Kamis (27/6/2024) lalu, KPK telah memeriksa pengusaha asal Kalimantan Timur yang bernama Said Amin. Tim Penyidik KPK mendalami perihal sumber dana pembelian ratusan mobil yang telah disita sebelumnya.
KPK juga memeriksa dan menggeledah rumah kediaman Direktur Utama PT Sentosa Laju Energy, Tan Paulin alias Paulin Tan, di Surabaya, Jawa Timur.
Pada 16 Januari 2018 lalu, KPK telah menetaoka status tersangka terhadap Rita bersama Komisaris PT Media Bangun Bersama Khairudin.
Rita dan Khairudin diduga mencuci uang dari hasil tindak pidana gratifikasi dalam sejumlah proyek dan perizinan di lingkungan Pemerintah Kabupaten Kutai Kartanegara sebesar Rp436 miliar.

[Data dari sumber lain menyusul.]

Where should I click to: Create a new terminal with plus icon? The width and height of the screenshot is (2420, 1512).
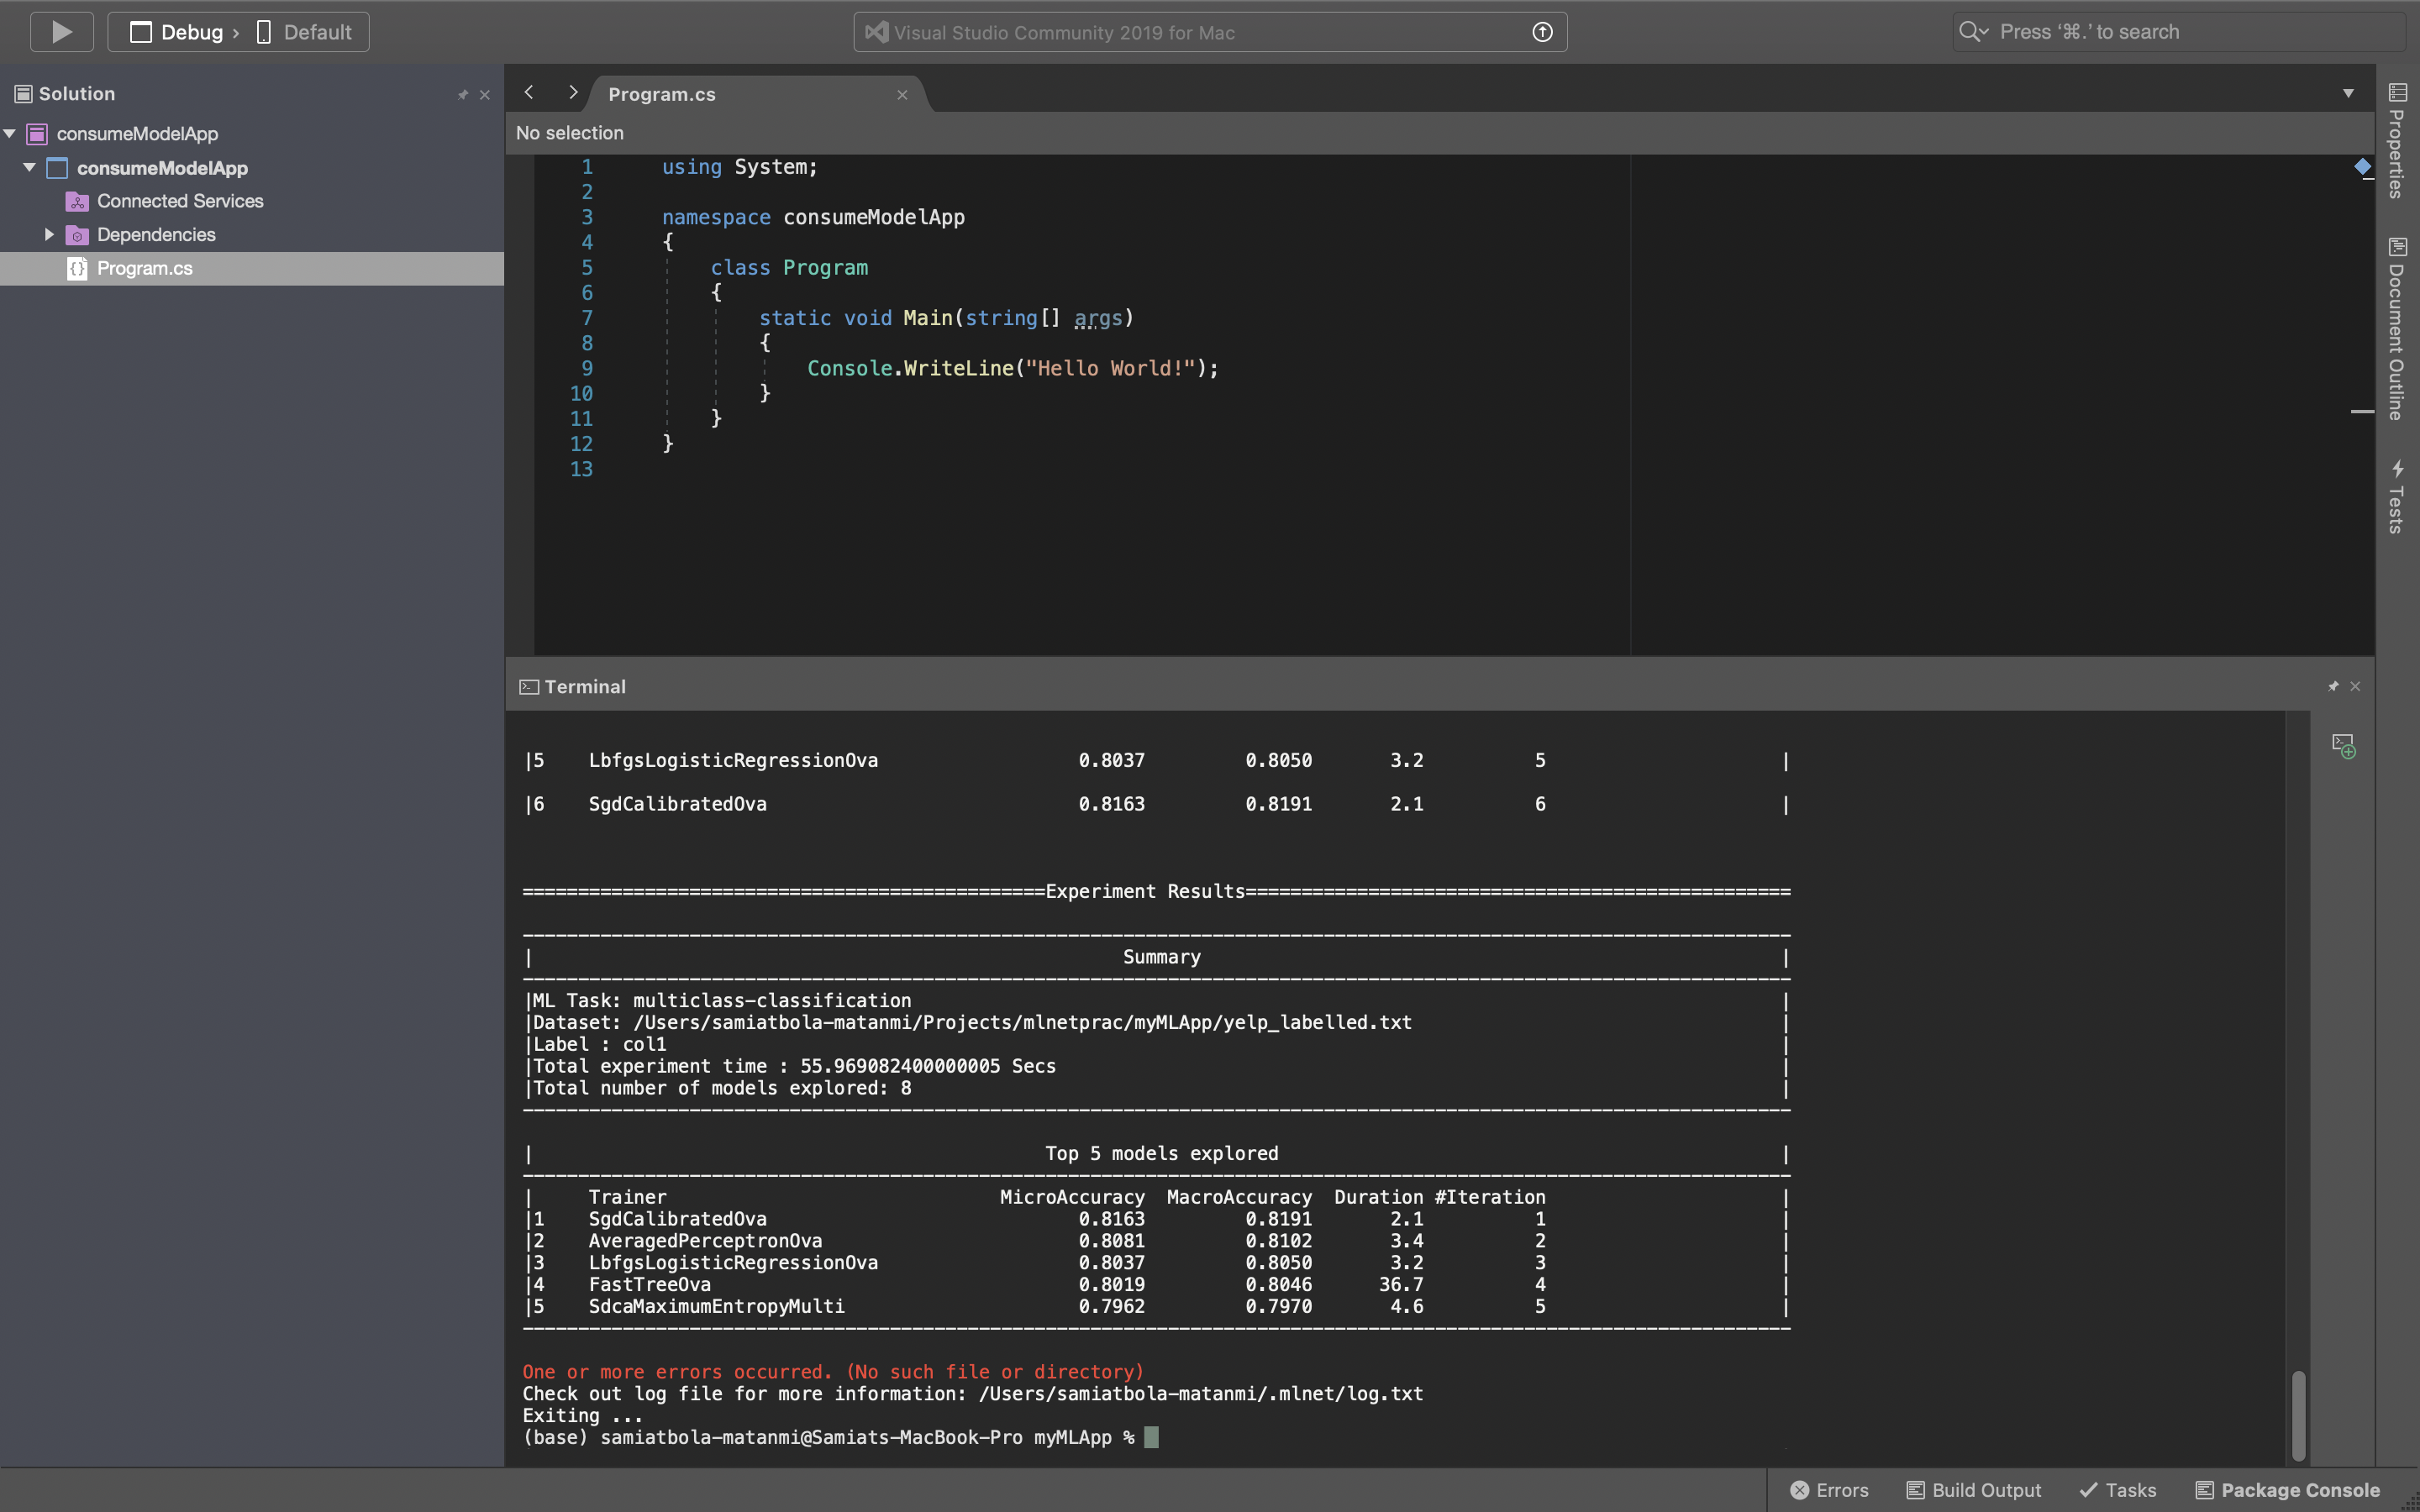pyautogui.click(x=2343, y=746)
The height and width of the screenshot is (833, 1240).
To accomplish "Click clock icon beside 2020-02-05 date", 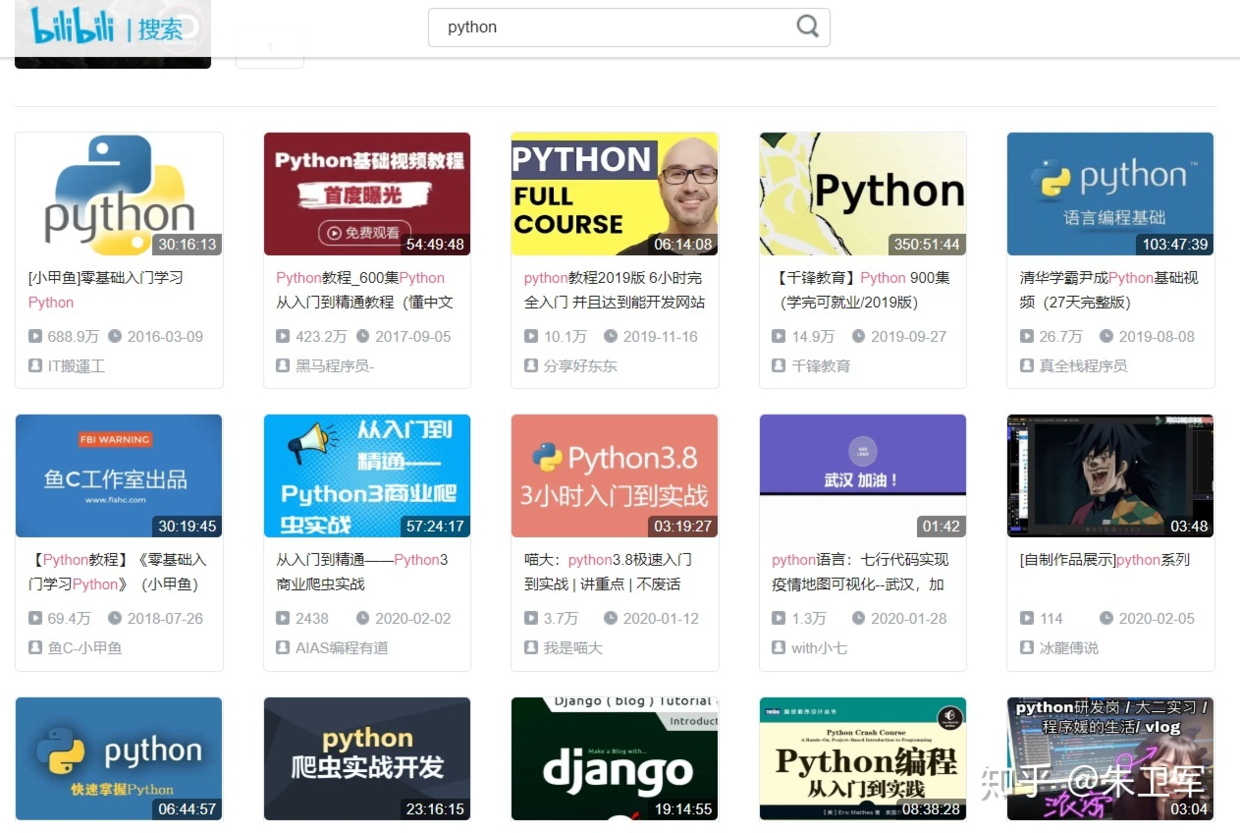I will [x=1106, y=618].
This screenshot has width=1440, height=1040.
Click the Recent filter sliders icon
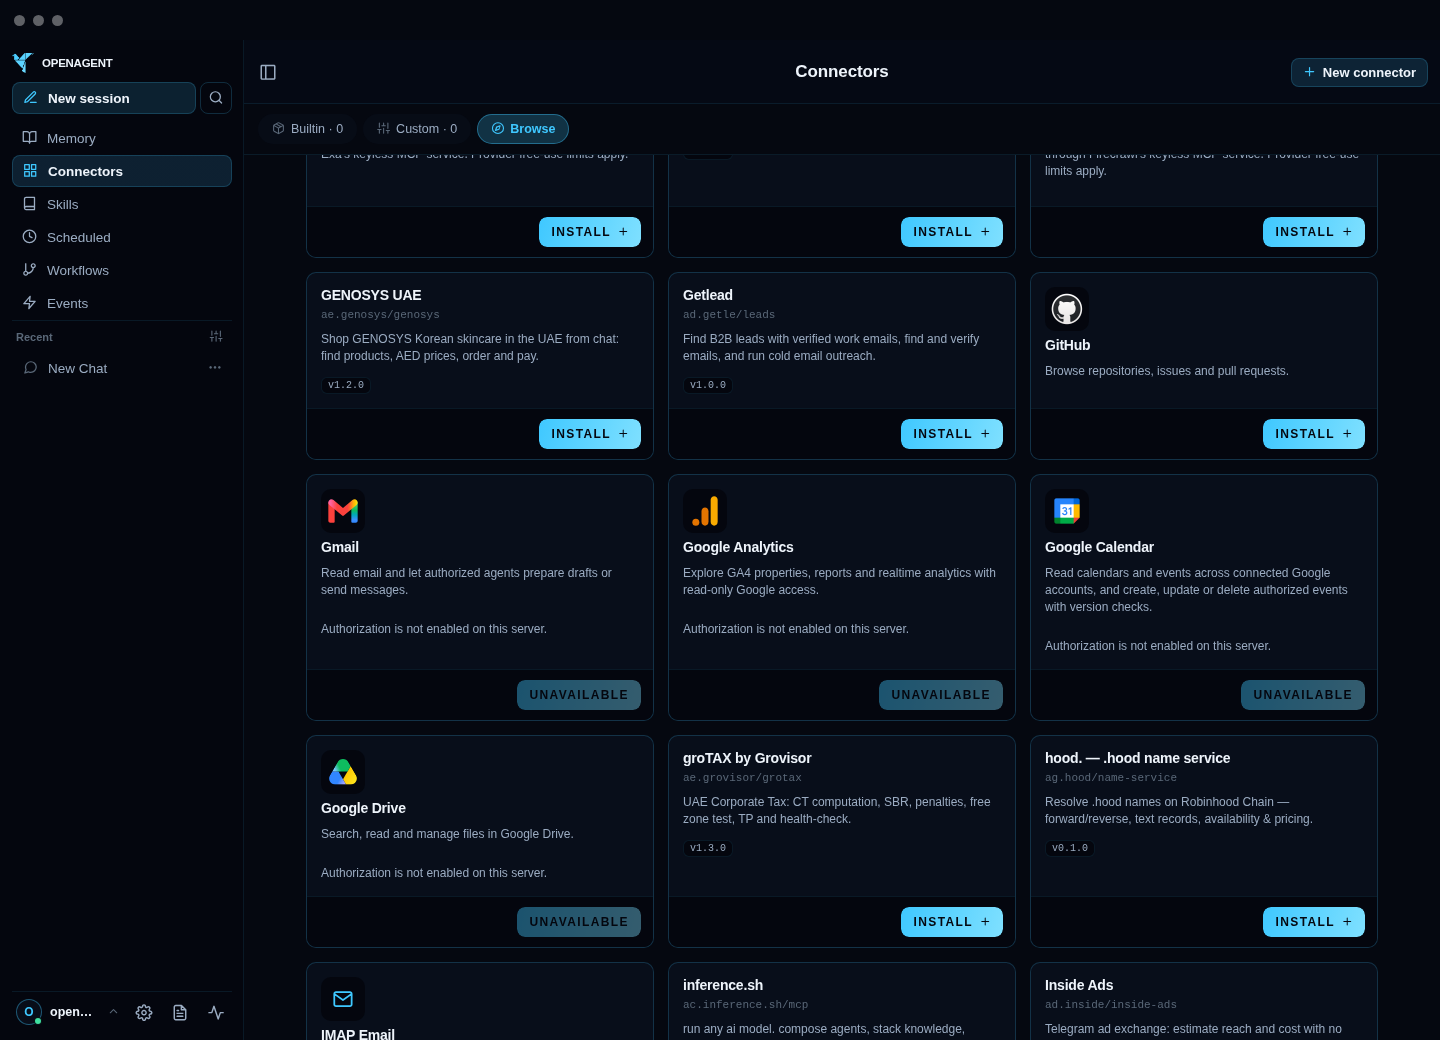[x=216, y=337]
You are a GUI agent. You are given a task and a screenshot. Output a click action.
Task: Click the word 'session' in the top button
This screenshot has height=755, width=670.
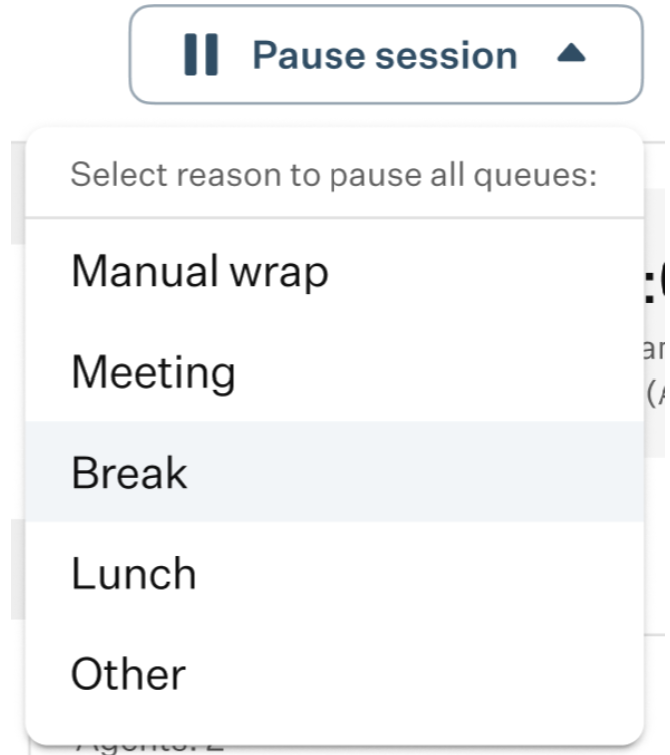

Mereka disinyalir membelanjakan penerimaan hasil gratifikasi tersebut untuk membeli kendaraan yang menggunakan nama orang lain, tanah, uang tunai, maupun dalam bentuk lainnya.
Kini, Rita mendekam di Lapas Perempuan Pondok Bambu untuk menjalani vonis pidana 10 tahun penjara. Berdasarkan putusan Peninjauan Kembali (PK) di Mahkamah Agung (MA), Rita juga dihukum membayar denda sebesar Rp600 juta subsider enam bulan kurungan dengan hak politik dicabut selama lima tahun, terhitung mulai dari yang bersangkutan selesai menjalani pidana pokok.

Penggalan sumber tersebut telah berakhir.